El avión aterrizó con un suave estremecimiento que me sacó de un sueño fugaz. La voz del piloto anunció nuestra llegada a Curitiba, Brasil. Sentí que el corazón me latía con una fuerza indomable. A través de la ventanilla, el paisaje era un lienzo de verdes intensos y un sol que parecía más grande y brillante que en casa, una luz que prometía calor y gloria.
Al salir del avión, el aire me golpeó. Era pesado, húmedo y olía a una mezcla embriagadora que no podía identificar: flores tropicales, lluvia reciente y tierra mojada. Las voces a mi alrededor eran diferentes, un murmullo musical y acelerado que apenas entendía, pero que resonaba con familiaridad; era la mezcla de portugués que había escuchado a mi abuelo. En medio de la multitud, encontré a Fernando, quien me hizo una señal con la mano, su sonrisa tan grande como la recordaba. "¡Bem-vindo, Thiago!", exclamó, dándome un abrazo caluroso que me hizo sentir un poco menos perdido en el torbellino del aeropuerto.
Fernando me presentó de inmediato a Bruno, un joven extremo que sería mi compañero de habitación. Mientras íbamos en el coche hacia mi nuevo hogar, las calles de la ciudad pasaban a toda velocidad. Los edificios eran altos, coloridos. Los niños jugaban al fútbol en las aceras y calles de tierra, descalzos, con balones gastados, pero con la misma pasión elemental en los ojos que yo tenía. Sabía que este era mi lugar. Aquí, el fútbol no era solo un deporte, era el latido mismo de la vida.
Al llegar a la residencia de la academia, bajé del coche. La estructura era imponente, y la entrada lucía con orgullo un gran escudo. En ese momento, no era solo un nombre; era un juramento, y mi nuevo hogar.
El sol de la mañana siguiente brillaba sobre el césped perfectamente cortado de las canchas. El aire vibraba con el sonido de los balones golpeando la red y las voces autoritarias de los entrenadores. Me puse la camiseta verde del Coritiba; al ver mi nombre en la espalda, sentí que una oleada de confianza y nerviosismo me recorría el cuerpo. Este era el momento de la verdad. Mi corazón latía con fuerza mientras me unía al grupo. El entrenador, un hombre con una barba canosa y una mirada intensa, se acercó: "Bienvenido, Thiago. Aquí no hay trato especial. Demuéstrame que mereces este escudo", dijo con voz profunda.
Los primeros ejercicios fueron intensos, diseñados para probar la técnica y la resistencia al límite. Al principio, la velocidad frenética del juego me sorprendió, pero pronto mi cuerpo se adaptó al ritmo samba del fútbol brasileño. La pelota era una extensión obediente de mi pie, y las jugadas que antes solo soñaba, ahora cobraban vida en la cancha. Pasé el balón con precisión quirúrgica, logré driblar a varios jugadores y, en un momento, realicé una finta limpia que dejó a un defensa sin aliento, el movimiento cerebral de un diez clásico.

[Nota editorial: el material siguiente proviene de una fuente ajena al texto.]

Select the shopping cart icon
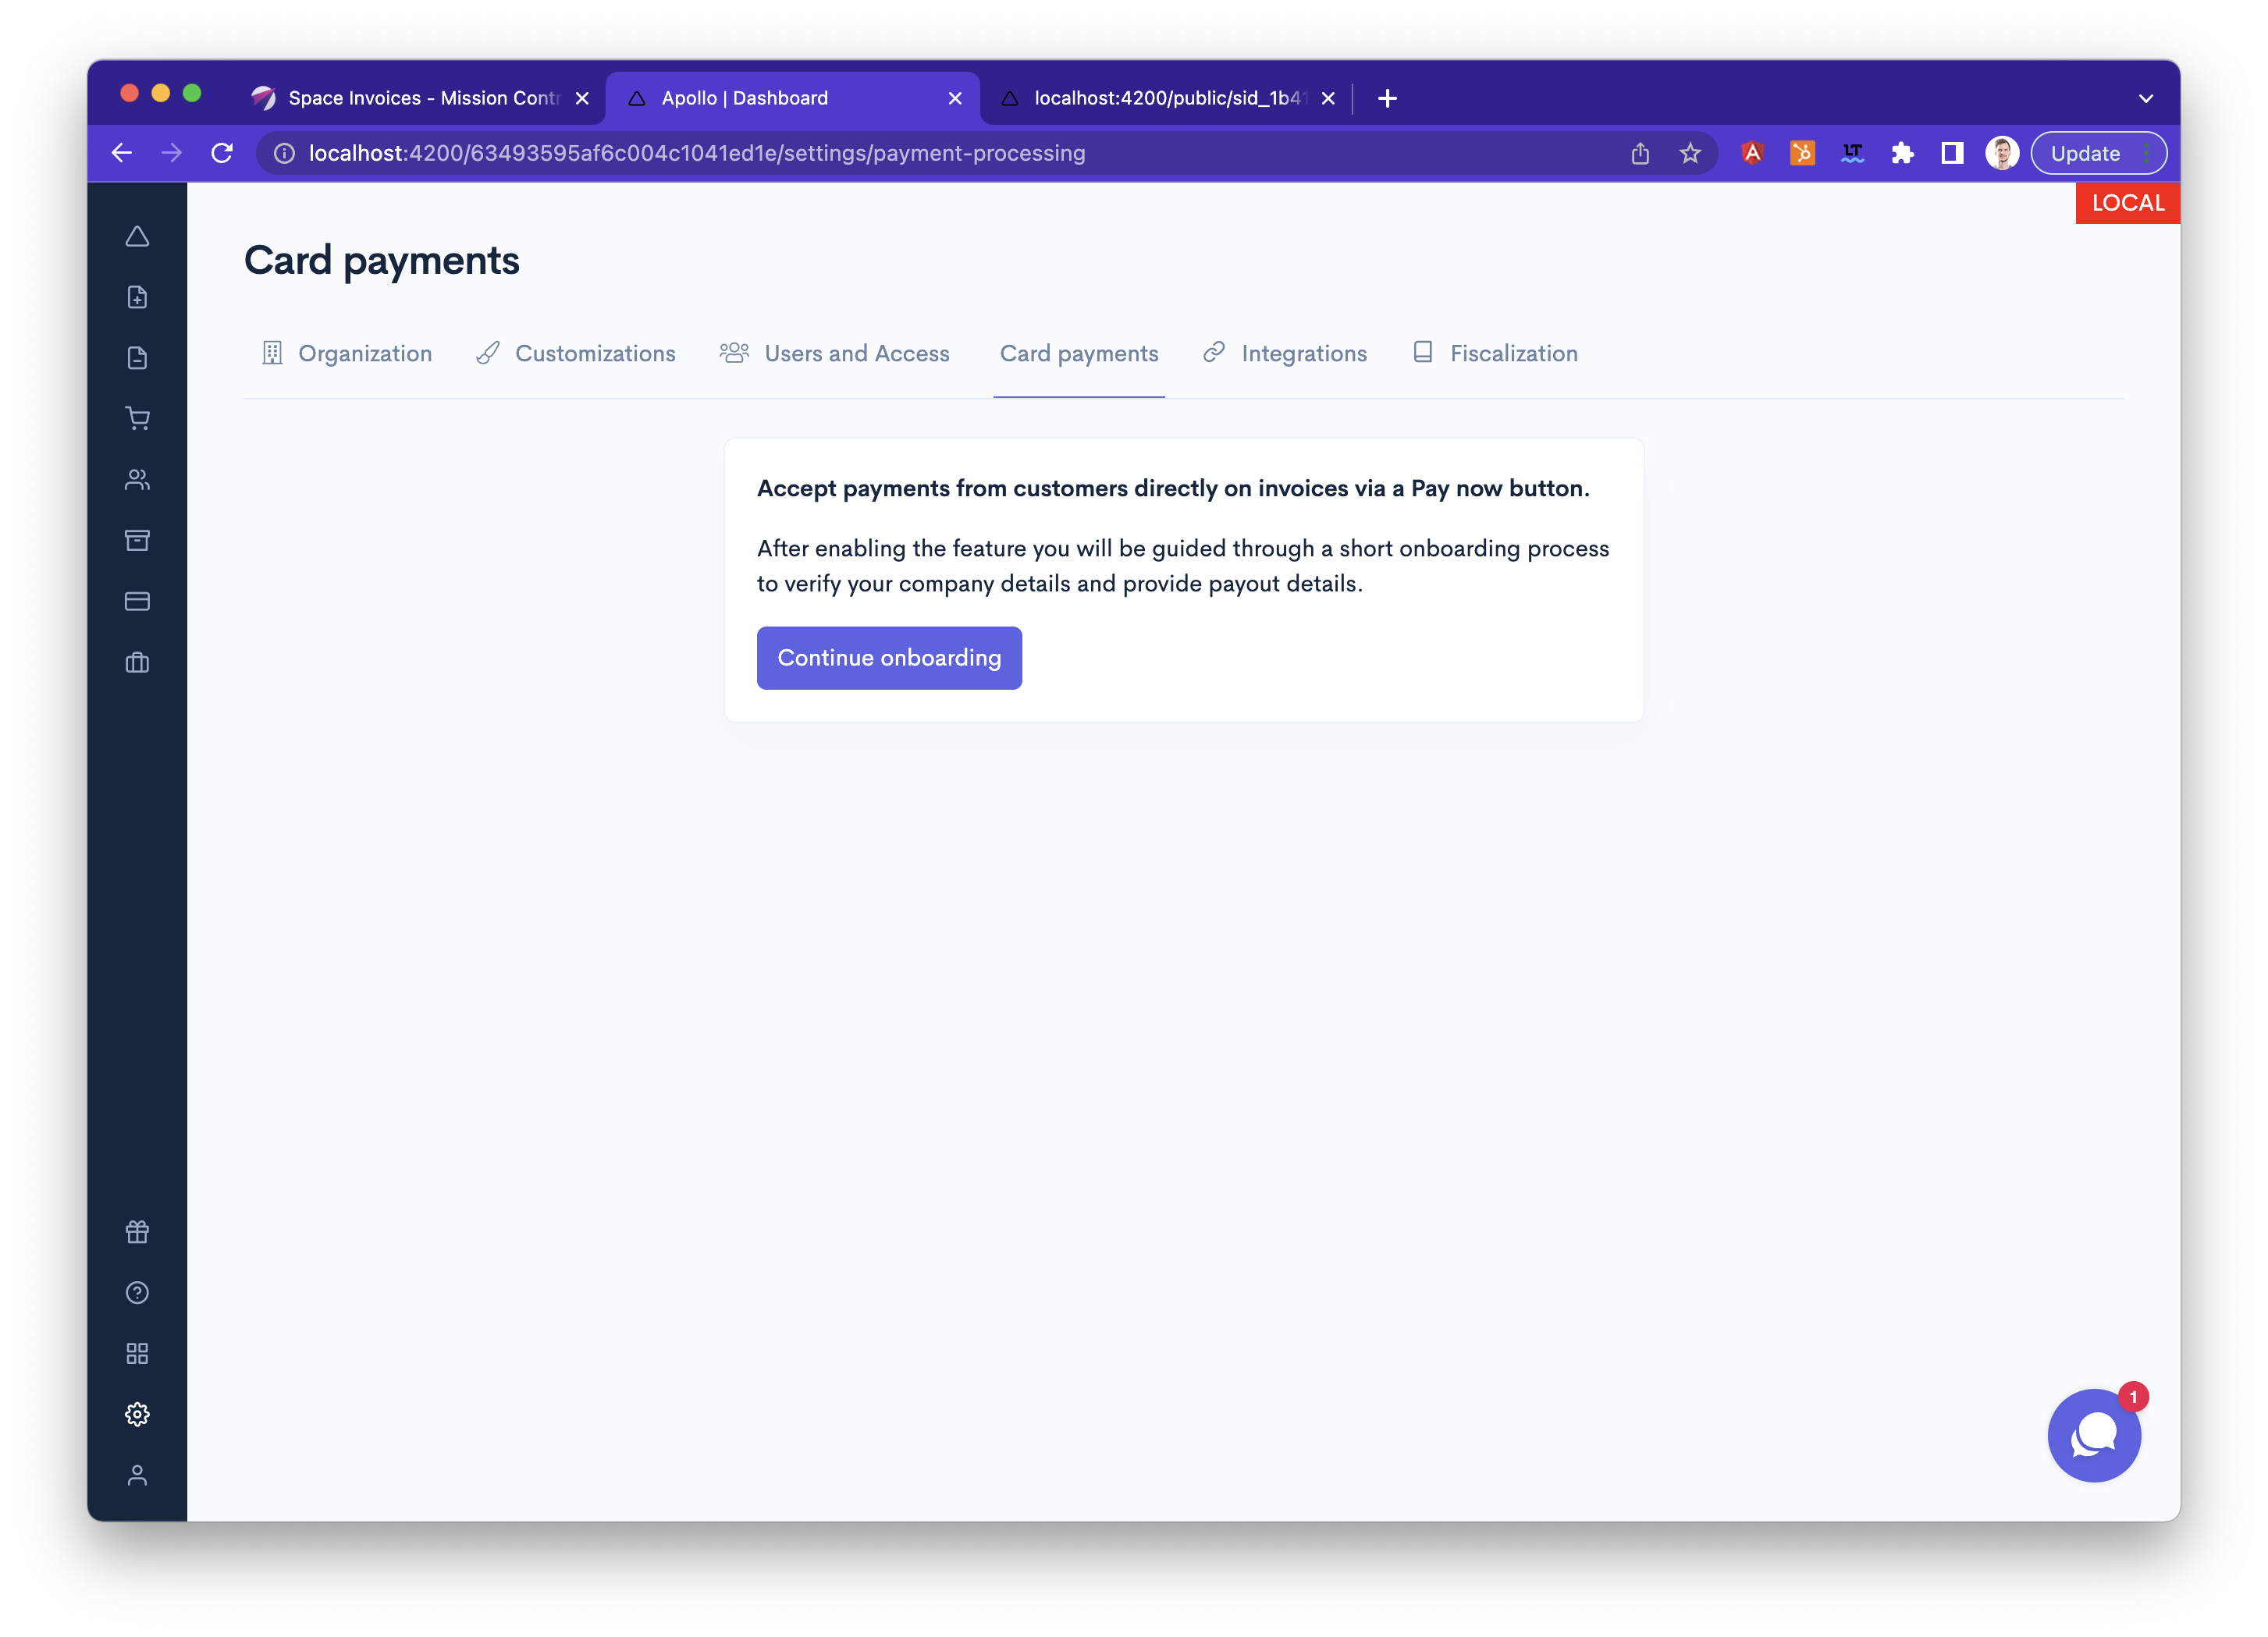 137,417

El murmullo de mis compañeros se convirtió en susurros de asombro y, por fin, en respeto. Al final de la extenuante sesión, el entrenador se acercó a mí. Me miró fijamente y, por primera vez, una leve sonrisa se dibujó en su rostro áspero. "No te equivocaste de país, Thiago. Tienes alma de futbolista", me dijo, dándome una palmada firme en la espalda. En ese momento, las palabras de mi papá, "Vuela alto", cobraron un nuevo y poderoso significado. Estaba en la tierra del fútbol, y no había vuelta atrás.
La vida en la academia era una mezcla rigurosa de disciplina militar y pasión desbordada. Los días comenzaban antes del amanecer, con el sonido áspero de las alarmas. Los dormitorios, aunque sencillos, se llenaron de risas y el idioma universal del fútbol. Con Bruno, mi compañero, la barrera lingüística se rompió con gestos y la jerga de la pelota. Mi estilo de juego, más técnico y cerebral, se complementaba perfectamente con la velocidad y agilidad constante de los brasileños. Nos reíamos de mis errores de pronunciación y ellos intentaban imitar mi acento, haciendo de la adaptación algo divertido y vital.
Pero la soledad era una sombra que me golpeaba en la quietud de las noches. Me sentaba mirando las fotos de mi familia, extrañando la comida de mi mamá y las charlas con mi papá en el sofá. Eran momentos cortos de melancolía que se desvanecían cada vez que salía al campo de juego. Porque ahí, en la cancha, con el balón en los pies y el sol sobre mi cabeza, Brasil ya no era solo un país extranjero; era mi hogar, mi futuro y mi campo de batalla.